▸ How to complete this task:
Below, find the line containing "The width and"; from there to the final line, print every line exactly and skip the pictures.

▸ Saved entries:

━━━━━━━━

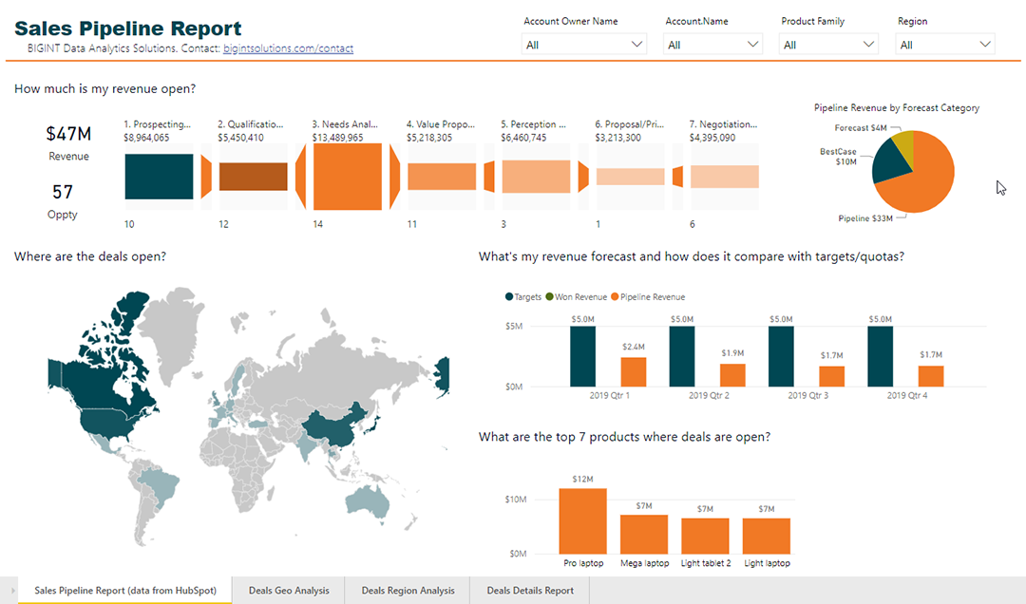This screenshot has height=604, width=1026.
Task: Click the 2019 Qtr 1 Targets bar
Action: (582, 356)
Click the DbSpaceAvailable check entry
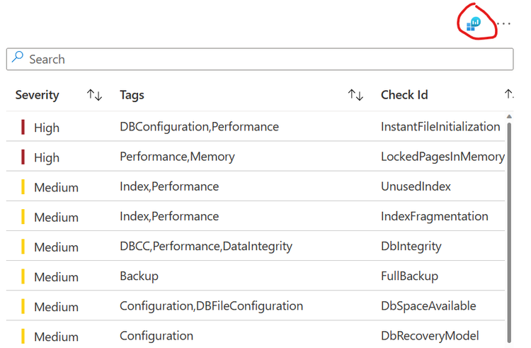531x348 pixels. [x=428, y=305]
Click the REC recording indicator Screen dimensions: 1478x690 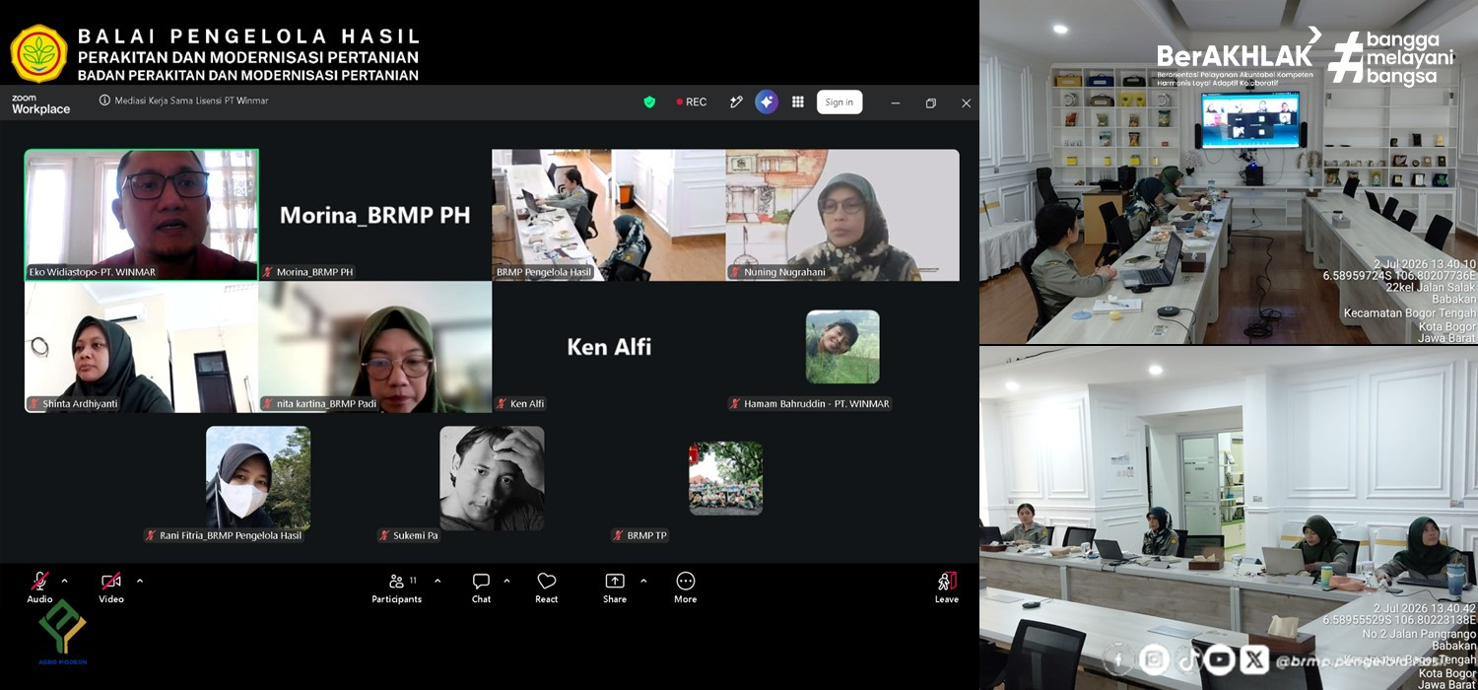pyautogui.click(x=691, y=102)
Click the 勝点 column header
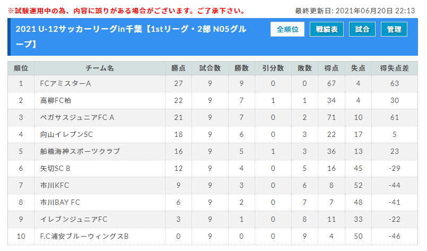 point(178,68)
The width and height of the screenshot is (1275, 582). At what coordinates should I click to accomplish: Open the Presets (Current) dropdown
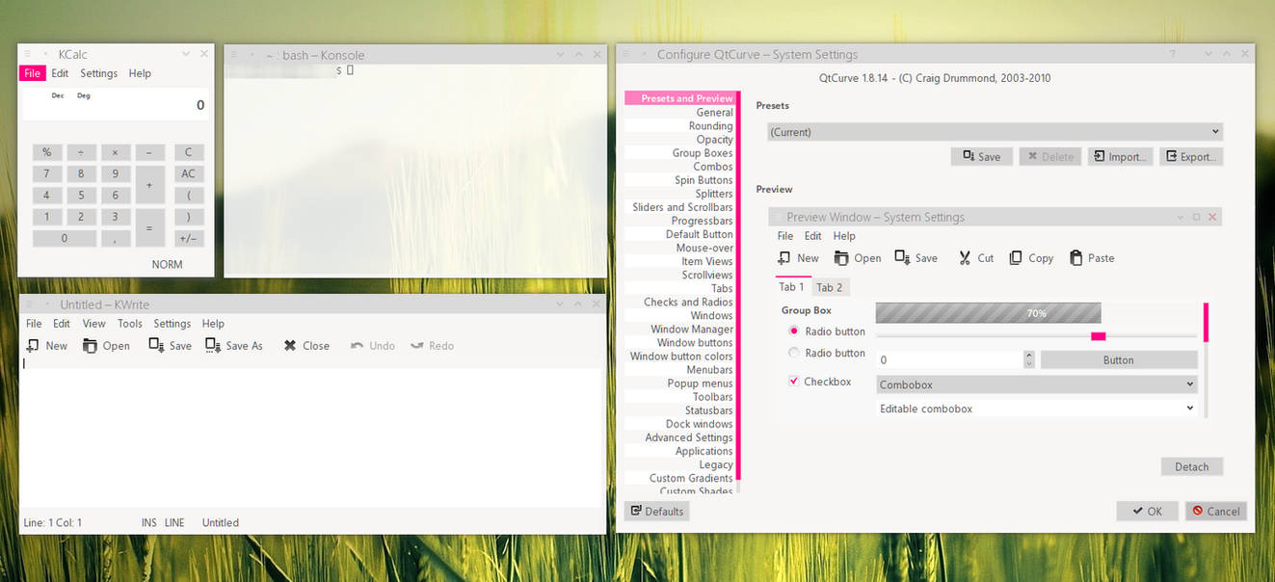(x=995, y=132)
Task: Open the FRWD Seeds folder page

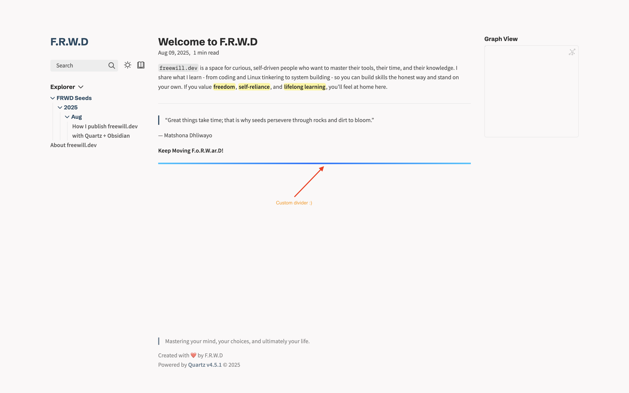Action: click(x=74, y=98)
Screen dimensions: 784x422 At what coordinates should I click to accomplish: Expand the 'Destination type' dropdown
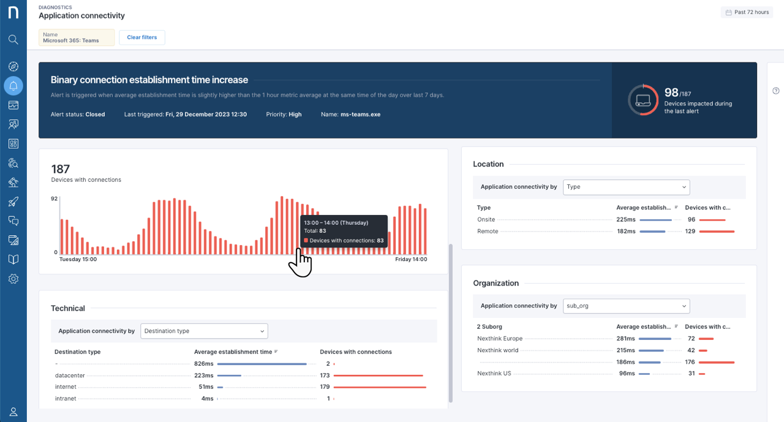tap(204, 331)
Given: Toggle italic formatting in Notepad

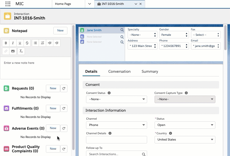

━━━━━━━━

▸ Solution to the problem:
The width and height of the screenshot is (1275, 582). At what coordinates should I click to accomplish: Open the Presets (Current) dropdown
(x=995, y=132)
Task: Open the FRWD Seeds folder page

Action: click(x=74, y=98)
Screen dimensions: 784x422 At what coordinates should I click to accomplish: Expand the 'Destination type' dropdown
tap(204, 331)
Given: Toggle italic formatting in Notepad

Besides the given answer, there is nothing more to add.